3. And exit interview is supposed to give people in leadership positions in the company a better understanding of the experiences that the people they manage have. The sooner management has this knowledge, the better it is for the overall wellbeing of the company.

4. When you come out of an exit interview, it should provide you with a wealth of information that you can apply toward human resources to make that department function more efficiently and successfully.

5. In an exit interview, you can learn more about how the recruitment, talent acquisition, and training programs can be refined.

6. Exit interviews can also show you new ways to maintain stronger employee loyalty and happiness.

7. One of the primary reasons for impeccable employees leaving a company is due to situations that prevented them from growing in the company. Once you know if one of your most valuable employees is leaving you because they felt like they didn’t have room to flourish, you can come up with a strategy to correct this issue.

8.        During an exit interview, you want to carefully listen to everything the employee is saying and perhaps even not saying to catch the mistakes the company made along the way. Once you are made aware of the mistakes you didn’t know about, you can address them and prevent them from happening again.

Different Ways to Conduct the Exit Interview

The best way a company could conduct exit interviews is by setting up an in-person meeting.
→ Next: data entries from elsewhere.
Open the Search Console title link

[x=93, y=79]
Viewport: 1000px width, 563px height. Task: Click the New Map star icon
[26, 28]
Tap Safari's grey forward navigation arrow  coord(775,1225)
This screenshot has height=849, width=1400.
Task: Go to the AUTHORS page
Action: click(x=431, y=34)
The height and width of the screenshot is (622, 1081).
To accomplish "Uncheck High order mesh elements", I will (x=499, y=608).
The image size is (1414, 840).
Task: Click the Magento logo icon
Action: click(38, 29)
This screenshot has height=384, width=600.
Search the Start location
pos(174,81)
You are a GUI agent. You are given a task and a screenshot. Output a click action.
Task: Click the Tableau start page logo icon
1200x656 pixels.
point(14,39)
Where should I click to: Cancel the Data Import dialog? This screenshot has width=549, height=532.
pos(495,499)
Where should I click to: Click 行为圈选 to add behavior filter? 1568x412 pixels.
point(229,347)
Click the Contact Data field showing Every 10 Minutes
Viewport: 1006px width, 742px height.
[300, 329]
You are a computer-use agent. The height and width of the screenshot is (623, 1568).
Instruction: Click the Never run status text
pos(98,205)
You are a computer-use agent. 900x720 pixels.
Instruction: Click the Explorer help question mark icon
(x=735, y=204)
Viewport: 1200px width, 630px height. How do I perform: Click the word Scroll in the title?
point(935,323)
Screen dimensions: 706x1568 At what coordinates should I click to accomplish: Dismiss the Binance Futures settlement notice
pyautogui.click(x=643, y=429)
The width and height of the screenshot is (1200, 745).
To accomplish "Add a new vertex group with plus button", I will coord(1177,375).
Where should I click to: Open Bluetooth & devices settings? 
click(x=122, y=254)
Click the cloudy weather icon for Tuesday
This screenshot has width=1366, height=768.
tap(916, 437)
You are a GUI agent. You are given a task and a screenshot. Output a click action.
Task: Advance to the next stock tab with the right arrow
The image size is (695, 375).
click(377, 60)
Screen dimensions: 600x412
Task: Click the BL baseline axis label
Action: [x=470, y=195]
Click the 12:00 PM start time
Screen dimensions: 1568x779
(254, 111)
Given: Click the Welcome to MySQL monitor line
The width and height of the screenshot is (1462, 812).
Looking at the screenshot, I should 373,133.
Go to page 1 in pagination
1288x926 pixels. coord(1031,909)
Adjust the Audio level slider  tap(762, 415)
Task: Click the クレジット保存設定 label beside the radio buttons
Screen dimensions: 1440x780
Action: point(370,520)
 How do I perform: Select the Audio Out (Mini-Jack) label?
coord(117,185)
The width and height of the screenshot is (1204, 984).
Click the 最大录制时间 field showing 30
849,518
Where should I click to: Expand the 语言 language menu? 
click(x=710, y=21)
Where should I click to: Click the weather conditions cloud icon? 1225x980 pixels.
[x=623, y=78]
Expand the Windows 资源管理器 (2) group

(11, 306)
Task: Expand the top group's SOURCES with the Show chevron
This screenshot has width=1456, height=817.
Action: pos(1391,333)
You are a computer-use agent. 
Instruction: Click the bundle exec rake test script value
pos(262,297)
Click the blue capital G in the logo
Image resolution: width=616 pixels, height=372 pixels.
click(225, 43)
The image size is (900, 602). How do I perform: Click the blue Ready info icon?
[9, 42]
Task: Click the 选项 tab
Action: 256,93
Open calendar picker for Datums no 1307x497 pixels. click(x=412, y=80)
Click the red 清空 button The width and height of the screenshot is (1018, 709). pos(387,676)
This will allow the interviewer to understand the employee’s feelings about why they are leaving, thanks to tells such as tone of voice, body language, and facial expressions. If your company is not able to conduct exit interviews in-person, the second best thing to do is to design a questionnaire that departing employees can fill out and send back to you. This can be created either in the mail or through an online survey. Although creating a questionnaire isn’t as effective as in-person meetings, questionnaires might actually be preferred by extroverted employees. When the exit interview is in progress, spend the majority of the time listening to the departing employee instead of talking. The only time you should really be talking is when you are asking relevant questions. Never pressure the employee; just reassure them and give them plenty of room to speak.